** Opening Task inputs block **
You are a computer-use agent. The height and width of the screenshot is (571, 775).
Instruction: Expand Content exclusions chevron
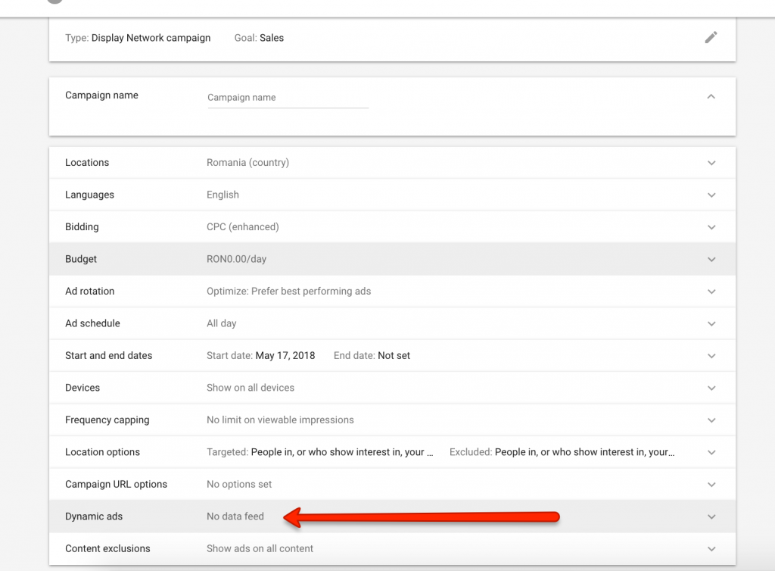coord(711,549)
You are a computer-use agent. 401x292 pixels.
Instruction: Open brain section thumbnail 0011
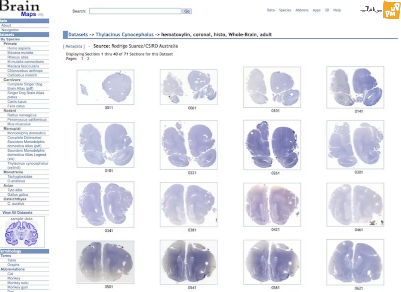105,87
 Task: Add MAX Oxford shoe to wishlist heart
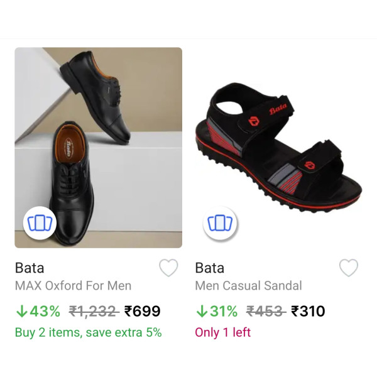click(x=168, y=268)
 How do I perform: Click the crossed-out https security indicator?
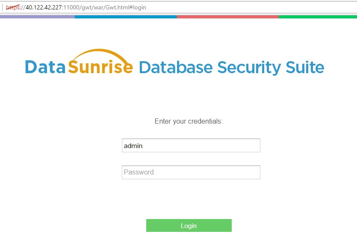13,7
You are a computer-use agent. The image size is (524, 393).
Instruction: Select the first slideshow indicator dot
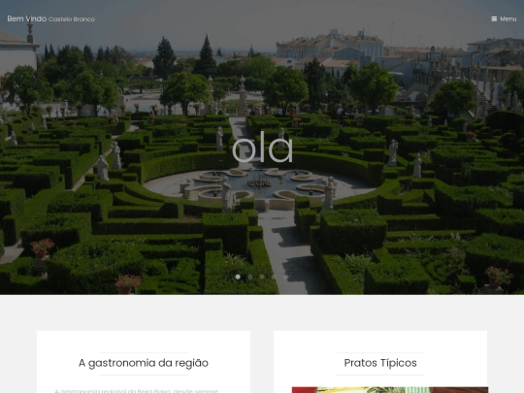point(238,277)
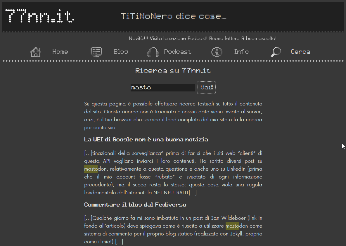Click the house icon for Home
This screenshot has width=346, height=246.
point(36,52)
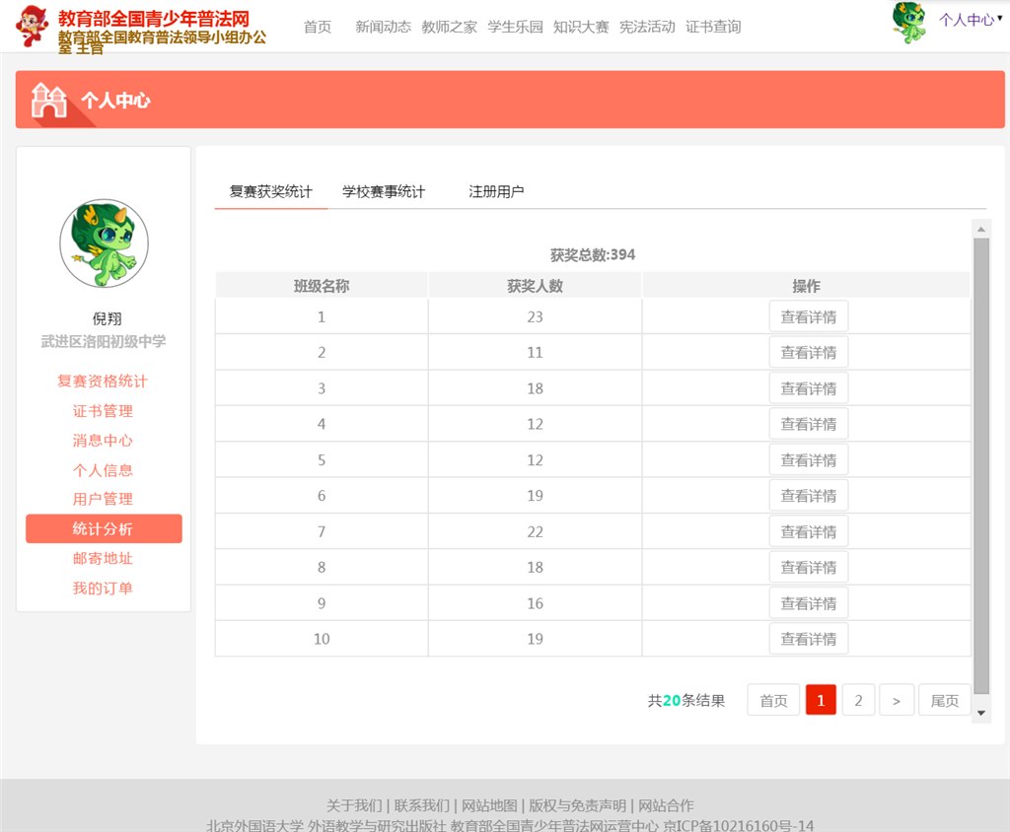Click the circular profile avatar in sidebar
Screen dimensions: 1010x832
point(104,243)
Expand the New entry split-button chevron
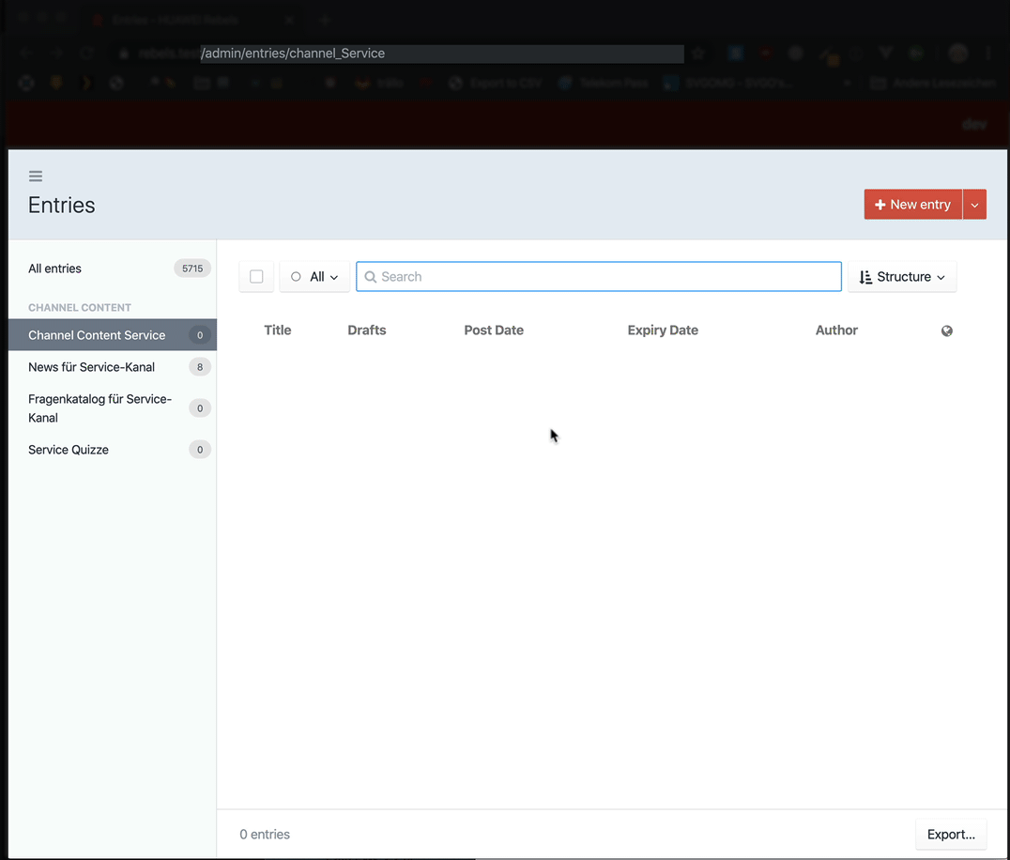1010x860 pixels. point(974,204)
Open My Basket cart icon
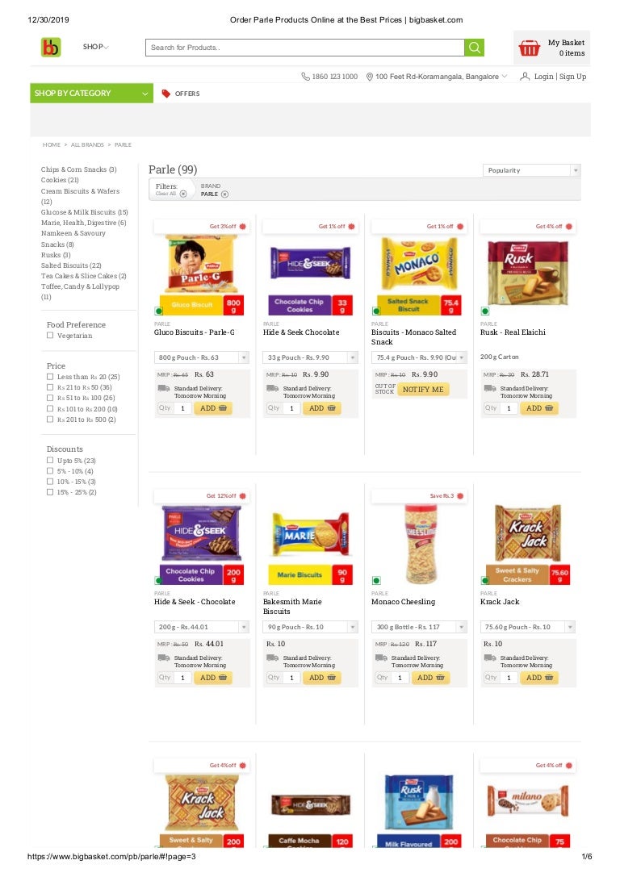The image size is (620, 877). pyautogui.click(x=530, y=48)
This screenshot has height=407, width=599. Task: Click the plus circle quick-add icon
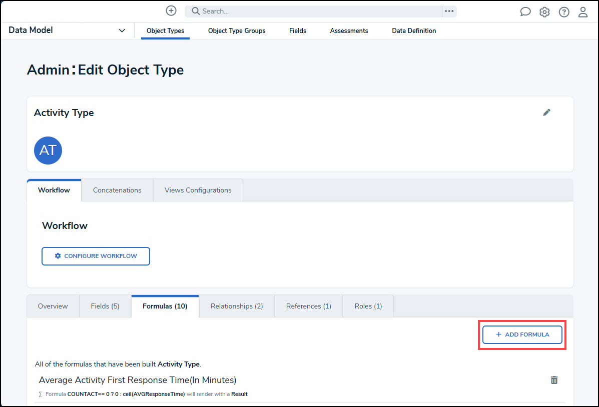coord(171,11)
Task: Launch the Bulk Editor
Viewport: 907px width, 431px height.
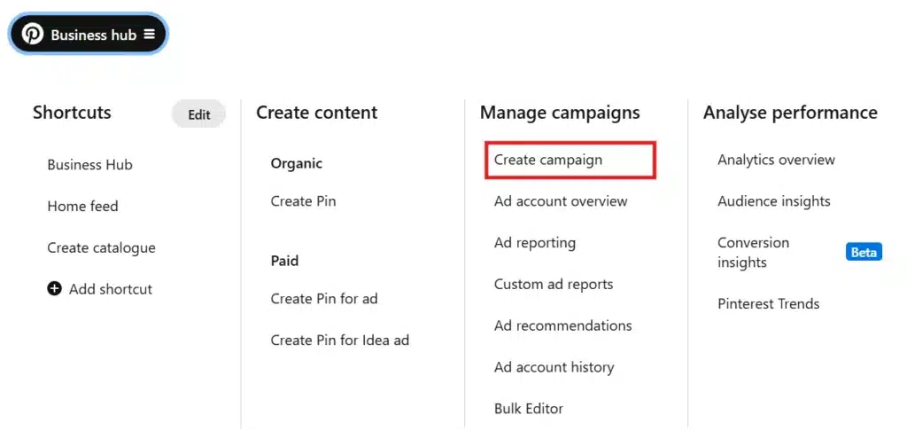Action: [x=529, y=409]
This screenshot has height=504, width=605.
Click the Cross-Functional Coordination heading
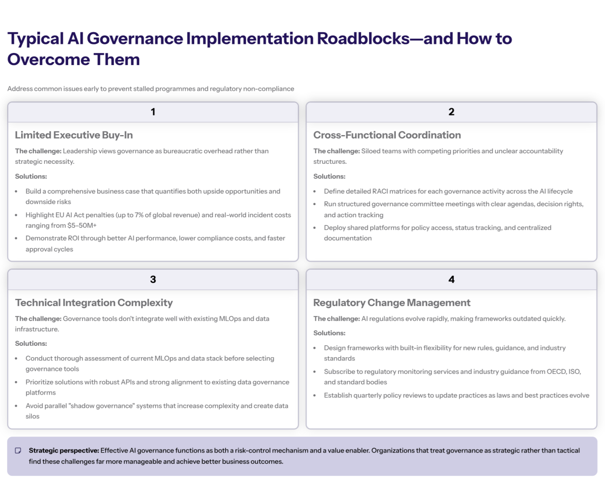(x=387, y=135)
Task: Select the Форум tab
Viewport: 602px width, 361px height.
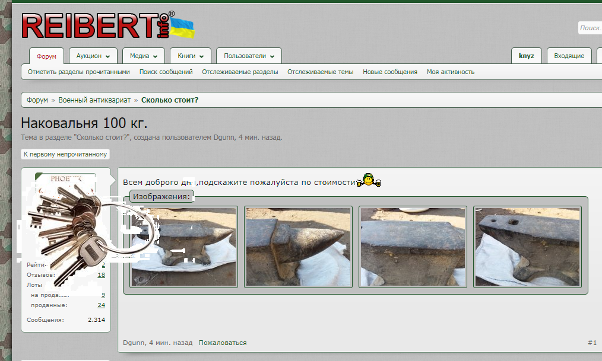Action: point(46,56)
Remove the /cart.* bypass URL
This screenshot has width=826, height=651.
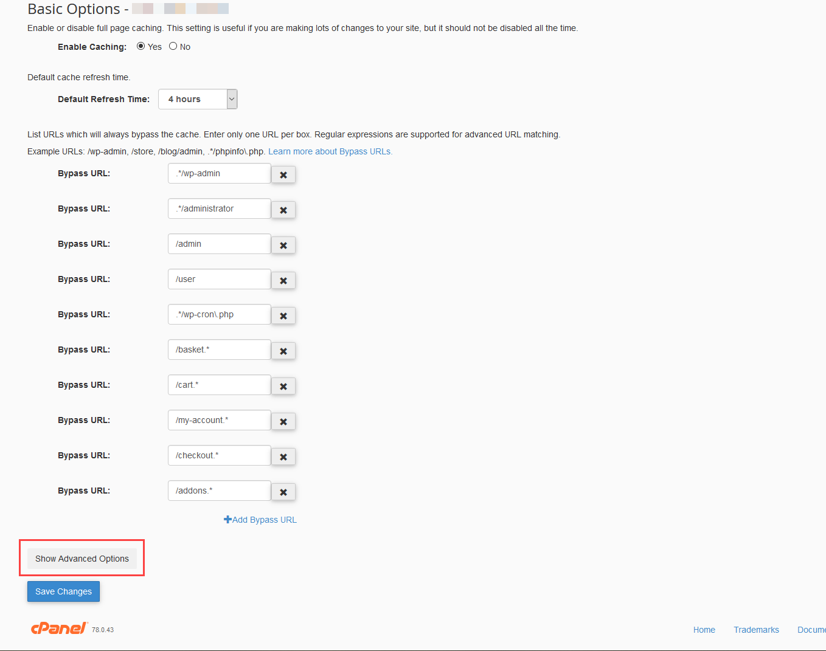283,386
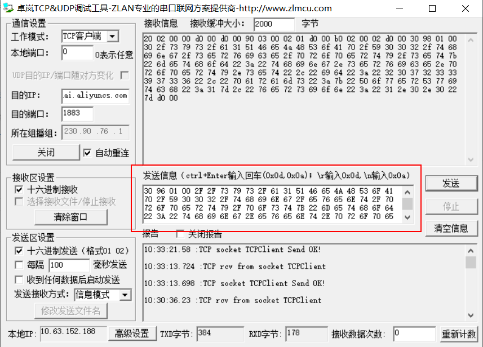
** Closing Task inputs block **
§ **Exercise details**: From the records above, return each line that includes "computer".

§ **Response to this task**:
You are a computer-use agent. The height and width of the screenshot is (571, 775).
You are a computer-use agent. 401x292 pixels.
You are a computer-use agent. The image size is (524, 393).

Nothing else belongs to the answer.